### Goal of the exercise
Answer these questions from the MC5 review below.
1. Whose speech opens the album before the band starts playing?
2. The closing track, Starship, is based on a poem by whom?
3. Which band member wrote Miss X?

Friday, June 20, 2014

The MC5

I'll give you a testimonial, THE MC5!

With the rambling 2 minute speech from Brother J C Crawford, we get a sense of the tornado forming from within and after warming up the crowd with his five second speech, the band unleashes with the punk Ramblin Rose.  With an out of tune guitar from Wayne Kramer (he admitted in interviews it was out of tune) the band is like a uncoming train wreck.  Being one of the first albums to use the sex with your parents word KICK OUT THE JAMS MUTHAFUKKA  The Motor City Five or MC5 lays everything to waste on the way to the I Can See The Miles rip of Come Together.  The drunk tempo of Rama Lama Fa Fa Fa, one has to catch his breath before turning the record over for Borderline, the mutated blues of Motor City Is Burning (with another Brother Crawford rave up), and back to the noisegrind of  I Want You Right Now before concluding with the the trainwreck ending of Starship based on a poem by Sun Ra.  This is the beginning of the MC5.

Basically a garage rock band, but with an eye on Ornotte Coleman Free Jazz type of avant garde noise, The 5 were ahead of their time. The twin guitars of Fred (Sonic) Smith and Brother Wayne Kramer, Mike Davis' bass, Rob Tyler's screaming vocals and the underrated Dennis Thompson. The MC5 made a couple of regional singles, a fairly note for note rendering of Them's I Can Only Give You Everything, a feedback laden I'm In The Mood, a John Lee Hooker song remade as I Just Don't Know.  And the harder to find Borderline which Rhino either couldn't or wouldn't add to their mix CD of The Big Bang, a subpar overview of what MC5 had to offer.  Warts and all, it shows them to be high energy rock, even more wilder than some of the stuff that came out in 1968, but it also shows the downside of the band, adding the worthless Miss X from High Time. Wayne Kramer who wrote that also compiled the best of too.  Not much variety for oddities except for 3 of the 4 singles before they signed to Elektra and Thunder Express from a bootleg album.

### Data lines
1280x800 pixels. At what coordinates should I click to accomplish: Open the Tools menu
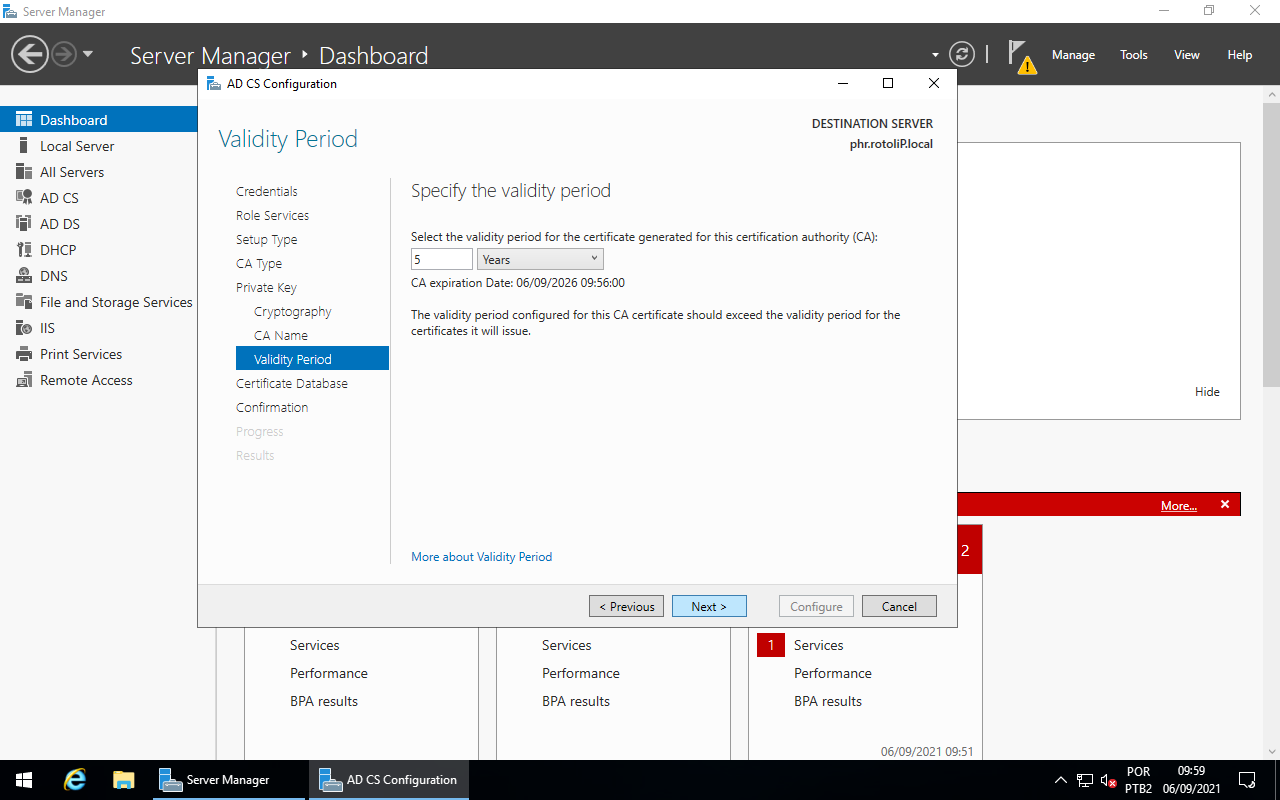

--

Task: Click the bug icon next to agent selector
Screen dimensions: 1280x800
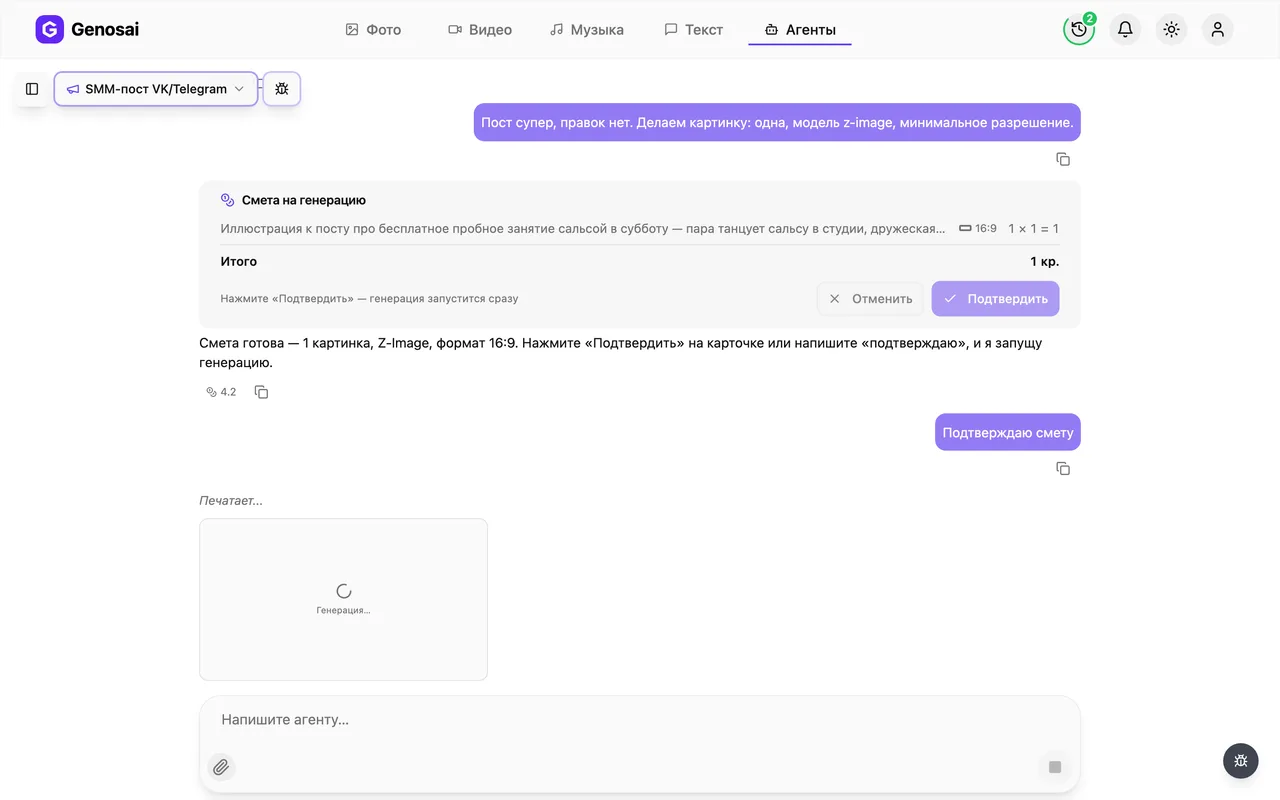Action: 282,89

### Written answer
1. Brother J C Crawford
2. Sun Ra
3. Wayne Kramer